WORK INSTRUCTIONS:
Show every line of the entries below that contains the string "Viewport", matching case exactly.

MATERIAL SUPPLIED:

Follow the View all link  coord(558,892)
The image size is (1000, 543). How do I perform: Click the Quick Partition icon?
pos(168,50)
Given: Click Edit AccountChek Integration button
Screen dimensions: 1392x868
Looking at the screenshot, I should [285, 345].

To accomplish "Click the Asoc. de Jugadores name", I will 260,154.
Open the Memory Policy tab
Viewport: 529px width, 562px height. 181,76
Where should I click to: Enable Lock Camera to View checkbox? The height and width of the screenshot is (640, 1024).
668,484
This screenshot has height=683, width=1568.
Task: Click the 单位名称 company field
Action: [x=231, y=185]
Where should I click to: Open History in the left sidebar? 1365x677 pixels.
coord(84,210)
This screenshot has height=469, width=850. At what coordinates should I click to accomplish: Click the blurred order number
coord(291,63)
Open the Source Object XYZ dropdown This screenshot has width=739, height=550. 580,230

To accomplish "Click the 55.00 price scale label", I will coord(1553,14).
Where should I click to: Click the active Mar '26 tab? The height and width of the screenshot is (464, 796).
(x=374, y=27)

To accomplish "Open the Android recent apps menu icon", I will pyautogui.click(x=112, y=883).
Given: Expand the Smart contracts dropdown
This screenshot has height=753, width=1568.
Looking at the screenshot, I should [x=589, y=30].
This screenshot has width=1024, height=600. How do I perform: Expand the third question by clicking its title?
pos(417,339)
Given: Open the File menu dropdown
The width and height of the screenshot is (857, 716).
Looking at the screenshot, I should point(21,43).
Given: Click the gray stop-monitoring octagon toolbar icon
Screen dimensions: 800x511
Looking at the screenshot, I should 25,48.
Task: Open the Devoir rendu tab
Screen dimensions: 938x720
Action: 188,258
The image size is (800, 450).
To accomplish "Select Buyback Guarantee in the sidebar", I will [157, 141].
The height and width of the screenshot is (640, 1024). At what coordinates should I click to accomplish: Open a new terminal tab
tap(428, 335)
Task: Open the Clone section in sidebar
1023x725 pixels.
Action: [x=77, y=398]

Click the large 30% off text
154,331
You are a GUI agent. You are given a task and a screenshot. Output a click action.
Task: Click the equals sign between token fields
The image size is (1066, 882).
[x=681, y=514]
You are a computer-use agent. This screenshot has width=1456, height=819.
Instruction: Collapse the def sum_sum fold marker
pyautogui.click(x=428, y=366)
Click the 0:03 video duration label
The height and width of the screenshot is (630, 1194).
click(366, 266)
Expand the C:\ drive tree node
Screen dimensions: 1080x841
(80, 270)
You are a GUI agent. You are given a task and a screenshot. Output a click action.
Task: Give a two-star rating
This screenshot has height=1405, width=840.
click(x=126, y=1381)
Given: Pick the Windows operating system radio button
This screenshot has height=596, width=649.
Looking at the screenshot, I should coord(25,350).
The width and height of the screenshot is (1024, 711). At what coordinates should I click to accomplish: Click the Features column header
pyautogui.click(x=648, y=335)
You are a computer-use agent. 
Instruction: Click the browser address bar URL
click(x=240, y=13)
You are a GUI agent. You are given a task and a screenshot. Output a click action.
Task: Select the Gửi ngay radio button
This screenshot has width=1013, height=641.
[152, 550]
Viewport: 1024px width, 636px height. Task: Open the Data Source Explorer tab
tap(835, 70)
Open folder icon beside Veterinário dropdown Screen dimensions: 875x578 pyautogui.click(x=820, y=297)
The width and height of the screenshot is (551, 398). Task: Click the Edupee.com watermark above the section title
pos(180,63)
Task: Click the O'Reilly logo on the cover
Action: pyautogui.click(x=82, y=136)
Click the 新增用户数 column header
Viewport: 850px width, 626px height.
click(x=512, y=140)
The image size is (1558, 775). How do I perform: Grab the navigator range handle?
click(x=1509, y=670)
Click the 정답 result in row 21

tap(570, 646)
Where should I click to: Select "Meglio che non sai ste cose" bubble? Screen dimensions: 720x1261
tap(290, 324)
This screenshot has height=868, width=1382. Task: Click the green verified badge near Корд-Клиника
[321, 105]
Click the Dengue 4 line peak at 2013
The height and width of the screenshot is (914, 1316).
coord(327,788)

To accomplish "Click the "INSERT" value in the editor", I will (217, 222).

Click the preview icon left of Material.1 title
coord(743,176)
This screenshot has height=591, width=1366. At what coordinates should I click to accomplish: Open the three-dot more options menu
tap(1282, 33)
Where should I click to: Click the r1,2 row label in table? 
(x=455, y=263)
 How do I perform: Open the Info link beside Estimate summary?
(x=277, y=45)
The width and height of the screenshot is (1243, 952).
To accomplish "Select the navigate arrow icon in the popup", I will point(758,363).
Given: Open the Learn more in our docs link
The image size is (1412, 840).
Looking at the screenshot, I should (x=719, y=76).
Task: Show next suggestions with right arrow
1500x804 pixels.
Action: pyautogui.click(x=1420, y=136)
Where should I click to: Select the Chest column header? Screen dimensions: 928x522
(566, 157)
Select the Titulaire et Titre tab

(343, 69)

CORRECT ANSWER:
Viewport: 529px width, 562px height. 181,76
Viewport: 1024px width, 636px height. Task: Open the Data Source Explorer tab
Viewport: 850px width, 626px height.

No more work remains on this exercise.